[Opening Passage provided section]
Libya agreed in 2003, under sustained U.S. and British pressure, to give up all of its work on weapons of mass destruction, and to permit U.S. and international inspection of its declared stocks of mustard and of nerve-agent ingredients. Libya has “provided full and transparent cooperation,” then-British Prime Minister Tony Blair said during a meeting with Qaddafi outside Tripoli in March 2004.
But Libya only admitted to producing aerial bombs, not artillery shells, and U.S. officials watched as Libyans flattened some bomb casings with bulldozers and detonated their burster charges in the desert. In total, more than 3500 aerial bombs were destroyed by the Libyans, according to the OPCW. Some of the casings had been hidden in a garage owned by a top Libyan weapons official, while others were kept at a turkey farm.
“We looked pretty carefully in 2004 and we found no evidence they had the capability to produce a chemical artillery round,” said Donald A. Mahley, a retired Army colonel and deputy assistant secretary of state for threat reduction who headed the American effort to close Libya’s weapons of mass destruction programs. Perfecting the design of accurate, liquid-filled artillery shells is considered much more difficult than the manufacture of sulfur mustard itself.
Mahley added that Libya is “a large place, with not many whistleblowers” under Qaddafi. He said that if the shells were stored for a long time and without unusual precautions, there would be no obvious indications of their presence. One of Qaddafi’s sons commanded an elite artillery brigade, he noted, so perhaps the weapons were assigned to his control as a “reserve.”
The discovery shows, he said in an interview, “we will have to think very seriously about finding inspectors with a different skill set, and about more intelligence-sharing, and about looking widely, not just at declared sites.” Under the CWC treaty, regular inspections are limited to verifying what each nation admits; a provision allowing for so-called short-notice, “challenge inspections” of undeclared sites, at the demand of any treaty member, has never been invoked.
Libya claimed in 2004 that it moved all of its mustard agent — so-named because of impurities that make it smell like the mustard plant — from storage sites in suburbs of the capital to Rughawa, a remote desert village 250 miles south of Tripoli. Around 10 tons of mustard is stored in a half-dozen or so large canisters there, amounting to roughly half of the arsenal that Qaddafi declared.
Although an Italian-made neutralization plant there was inactive during the armed clashes this year, a German military plane flew international inspectors to the site late last month. They verified that nothing was missing, according to diplomatic sources.
The OPCW declined direct comment on its inability to find the hidden sites.
Inspectors will soon “establish whether these sites contain materials that should have been declared previously,” said Michael Luhan, the OPCW spokesman, in an e-mail. “Libyan authorities have advised us they are preparing to declare a detailed description of their contents, and when we receive that our inspectors will promptly visit the country to verify the inventories. Until then we cannot comment or speculate on the outcome.”
Amy Smithson, a chemical weapons expert and supporter of the international convention who works at the nonprofit Stimson Center in Washington, said “Gaddafi was angling to maintain a weapons capability under the noses of inspectors. It is disappointing but not entirely surprising that a man of that character would do something like this. That is a challenge that exists worldwide. It is a reason why you need to be as vigilant as possible in the inspection process.”
[Closing Passage provided section]
[Opening Provided data section]
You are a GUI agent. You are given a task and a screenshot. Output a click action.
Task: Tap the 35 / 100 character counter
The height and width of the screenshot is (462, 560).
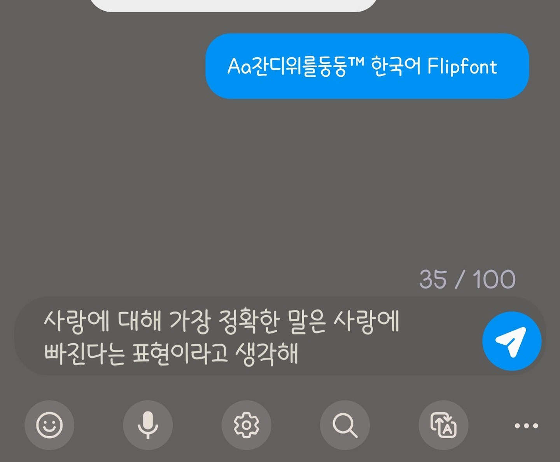[467, 279]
[Closing Provided data section]
Action item A ::
List every person named in the passage on Libya's chemical weapons.
Action item B ::
According to the passage on Libya's chemical weapons, where is Rughawa located?

Reply A ::
Tony Blair, Qaddafi, Donald A. Mahley, Michael Luhan, Amy Smithson

Reply B ::
Rughawa is a remote desert village 250 miles south of Tripoli.